══ Provided material

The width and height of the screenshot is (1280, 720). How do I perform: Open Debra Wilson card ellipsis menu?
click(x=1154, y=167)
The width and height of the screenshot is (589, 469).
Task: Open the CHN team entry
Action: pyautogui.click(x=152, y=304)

════

Extract each line of the items above that contains the string "width".

**Answer for this exercise**.
The width and height of the screenshot is (1280, 720). How do I perform: Open Debra Wilson card ellipsis menu?
The width and height of the screenshot is (589, 469).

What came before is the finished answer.